Citing its own investigation, the News Corp paper this week revealed at least six bids were received worth more than the $1.31 billion offer from Saputo, which MG accepted in a statement last week.
A $1.75 billion offer from TasAsiaDairy-Shanghai was the most valuable reported offer that was rejected by the 11 director, followed by a $1.6-$1.7 billion offer from private Chinese firm Yili Dairy, which reportedly planned to float the business on the ASX with farmers retaining a 49% share of ownership.
There was also a reported $1.5 billion offer from another Chinese private firm, Inner Mongolian Mengniu to buy all 10 of Murray Goulburn’s processing sites, which committed to spend an additional $300 million – $400 million over the next five years to expand the operation.
While Murray Goulburn has made statements addressing why other offers were rejected, it said last week it felt the $1.31 billion Saputo offer represented best overall value for the co-operative’s farmers and investors, given Saputo had “demonstrated itself to be a credible and trusted partner for Australian dairy farmers through its [2013, $533 million] investment in Warrnambool Cheese & Butter”.
But a source close to the Mengniu, quoted by The Australian, said the Canadian firm was chose because it would be the easiest bid to get past the Foreign Investment Review Board.
“It’s xenophobia, pure and simple,” the person was quoted as saying. “It’s going to be interesting to see how this plays out in the long term.
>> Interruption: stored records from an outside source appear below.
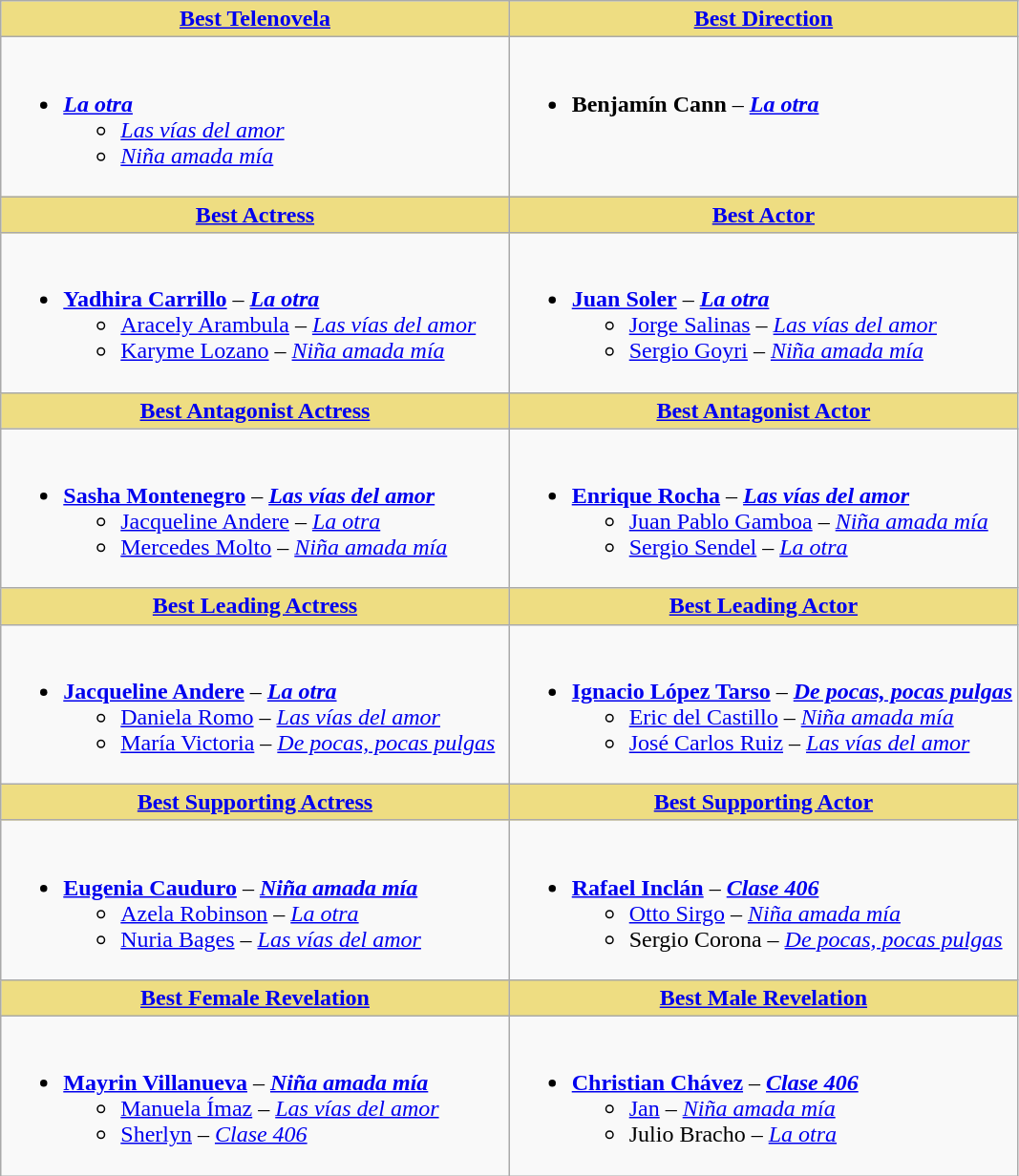
Best Telenovela [255, 19]
Rafael Inclán – Clase 406Otto Sirgo – Niña amada míaSergio Corona – De pocas, pocas pulgas [763, 900]
Best Supporting Actor [763, 802]
Best Supporting Actress [255, 802]
Best Leading Actor [763, 606]
Sasha Montenegro – Las vías del amorJacqueline Andere – La otraMercedes Molto – Niña amada mía [255, 508]
Best Leading Actress [255, 606]
Best Antagonist Actor [763, 411]
La otraLas vías del amorNiña amada mía [255, 117]
Eugenia Cauduro – Niña amada míaAzela Robinson – La otraNuria Bages – Las vías del amor [255, 900]
Best Actress [255, 215]
Best Antagonist Actress [255, 411]
Best Actor [763, 215]
Ignacio López Tarso – De pocas, pocas pulgasEric del Castillo – Niña amada míaJosé Carlos Ruiz – Las vías del amor [763, 705]
Enrique Rocha – Las vías del amorJuan Pablo Gamboa – Niña amada míaSergio Sendel – La otra [763, 508]
Benjamín Cann – La otra [763, 117]
Best Direction [763, 19]
Mayrin Villanueva – Niña amada míaManuela Ímaz – Las vías del amorSherlyn – Clase 406 [255, 1096]
Best Male Revelation [763, 998]
Christian Chávez – Clase 406Jan – Niña amada míaJulio Bracho – La otra [763, 1096]
Best Female Revelation [255, 998]
Jacqueline Andere – La otraDaniela Romo – Las vías del amorMaría Victoria – De pocas, pocas pulgas [255, 705]
Yadhira Carrillo – La otraAracely Arambula – Las vías del amorKaryme Lozano – Niña amada mía [255, 313]
Juan Soler – La otraJorge Salinas – Las vías del amorSergio Goyri – Niña amada mía [763, 313]
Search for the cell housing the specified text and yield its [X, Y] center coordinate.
“China is getting pretty sick of Australia’s attitude towards Chinese companies legitimately investing in its business assets.”
Murray Goulburn boss Ari Mervis, also quoted by The Australian, said each bid had been measured “holistically”.
“The board assesses each proposal thoroughly, holistically and on its merits,” he was quoted as saying. “It wasn’t rushed but certainty of funding and completion was important, as was the timing … to ensure it was completed to allow Murray Goulburn to pay a [more] competitive milk price to its farmers …
“Value was an important criteria but only one of many; it was apparent to all the board the proposal put by Saputo met many of the objectives; they have done a great job since securing WCB and the strength of their balance sheet promises a favourable future.”